The government has taken a commendable step by permanently taking over the assets and shifting the management of one of the proscribed organisations to the government officials. The move to re-purpose ambulances of Falah-e-Insaaniyat Foundation (FIF) for the operations of Rescue 1122 is a case in point. The action against JuD was much needed as the country has been facing mounting international pressure for quite some time.

The steps of the state indeed need appreciation, for the recent actions against JuD are stronger and more stringent steps than before. The recent moves of the government against the organisation will hamper its operational ability and reach. And if the state does not return the assets to the organisation, then no one can claim that the seizure of properties and taking control of the different institution of JuD is an eyewash – not even hostile powers with a stake in the matter. 
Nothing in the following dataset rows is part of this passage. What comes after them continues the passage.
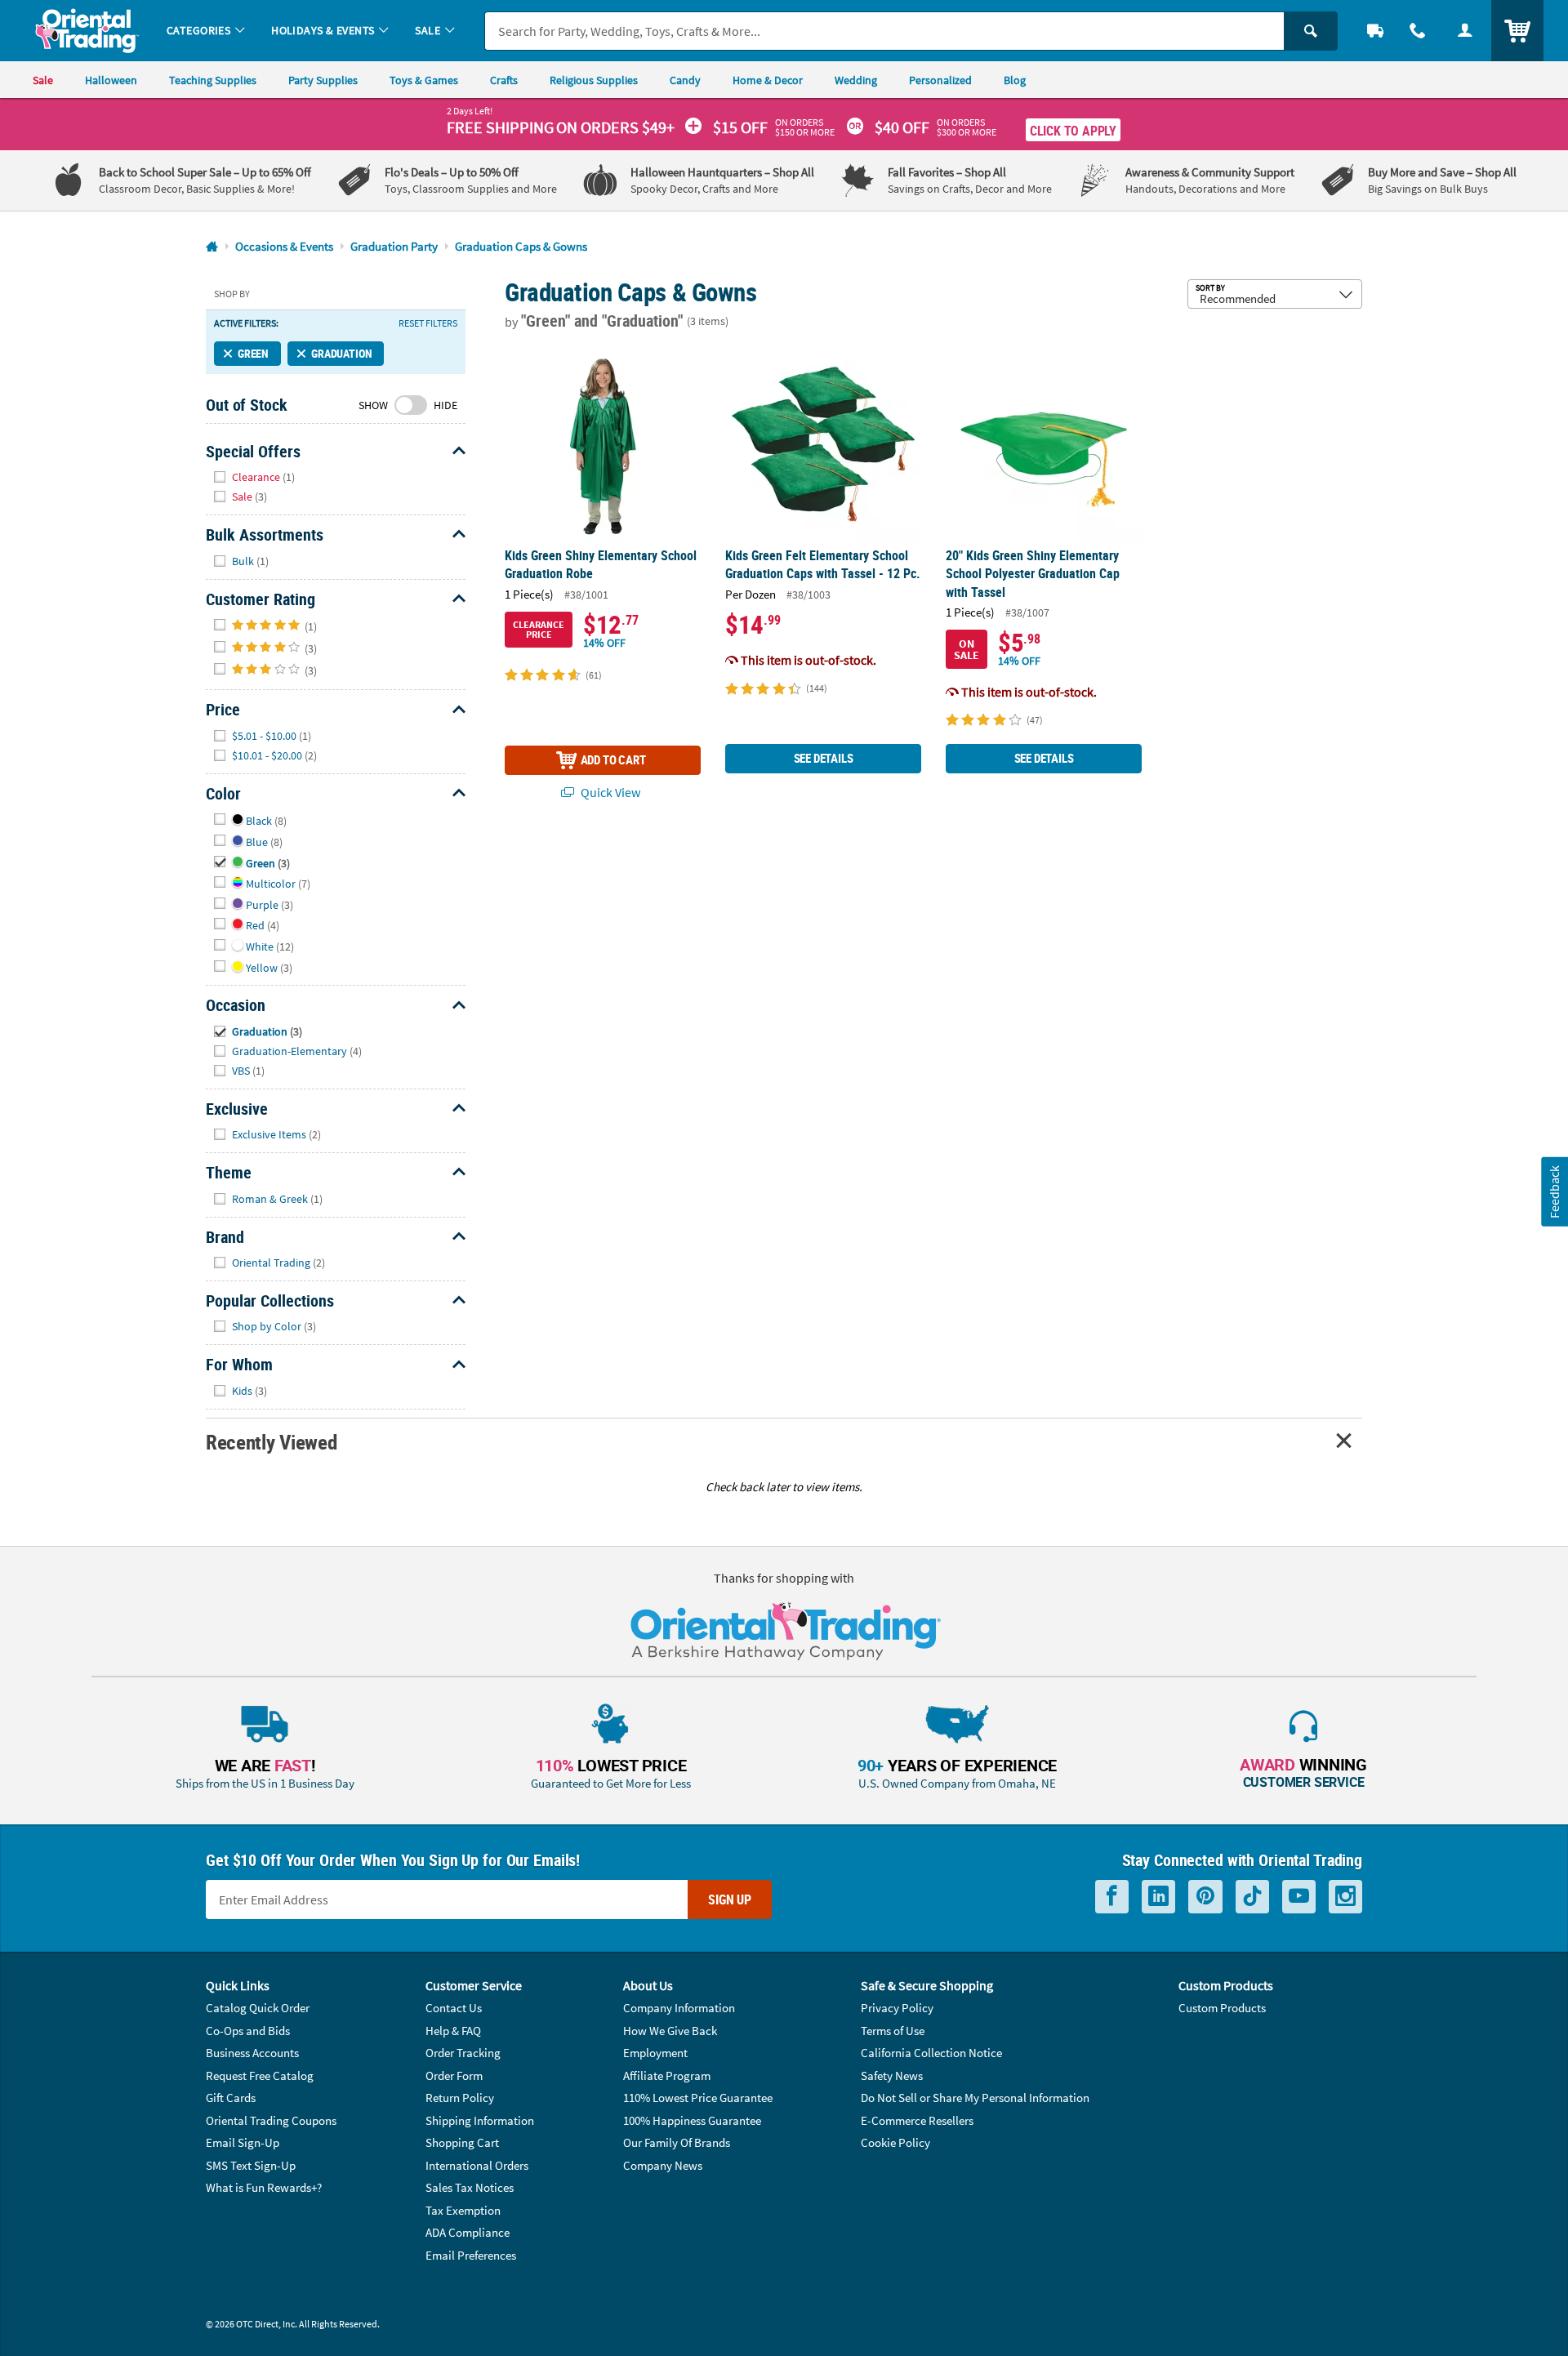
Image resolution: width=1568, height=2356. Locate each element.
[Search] (1311, 31)
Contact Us (453, 2007)
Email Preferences (470, 2255)
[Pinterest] (1205, 1896)
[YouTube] (1299, 1896)
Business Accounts (252, 2052)
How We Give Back (670, 2030)
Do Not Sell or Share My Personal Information (975, 2097)
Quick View (609, 792)
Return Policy (459, 2097)
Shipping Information (479, 2120)
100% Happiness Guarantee (692, 2120)
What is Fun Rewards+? (264, 2187)
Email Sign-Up (242, 2142)
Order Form (454, 2075)
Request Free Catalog (260, 2075)
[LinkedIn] (1158, 1896)
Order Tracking (463, 2052)
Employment (655, 2052)
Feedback (1554, 1191)
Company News (662, 2165)
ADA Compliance (467, 2232)
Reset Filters (428, 323)
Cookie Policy (895, 2142)
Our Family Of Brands (676, 2142)
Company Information (679, 2007)
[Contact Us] (1417, 30)
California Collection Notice (931, 2052)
However, the government taking over all the activities and institutions of the JuD will be a time-consuming activity. Despite being a slow work, the state needs to complete it swiftly and need not abandon it halfway. Once action against JuD completes, the authorities need to focus on neutralising other proscribed organisations in the same manner.

However, taking such actions are only a half solution to the issue in hands. At the same time, the state needs to devise a long-term strategy to deconstruct their ideology. If the ideology is not dismantled, a mere seizing of the assets of these proscribed organisations or arrests of their leaders will not stop the resurrection of such organisations. The state should give this proposition a serious consideration.

The action of the government - confiscating what essentially is private property and the subsequent move of transferring its permanent control to state authorities - on the basis of enough actionable evidence, raises another question: Will the government take further action, perhaps legal, against individuals associated with these organisations as well?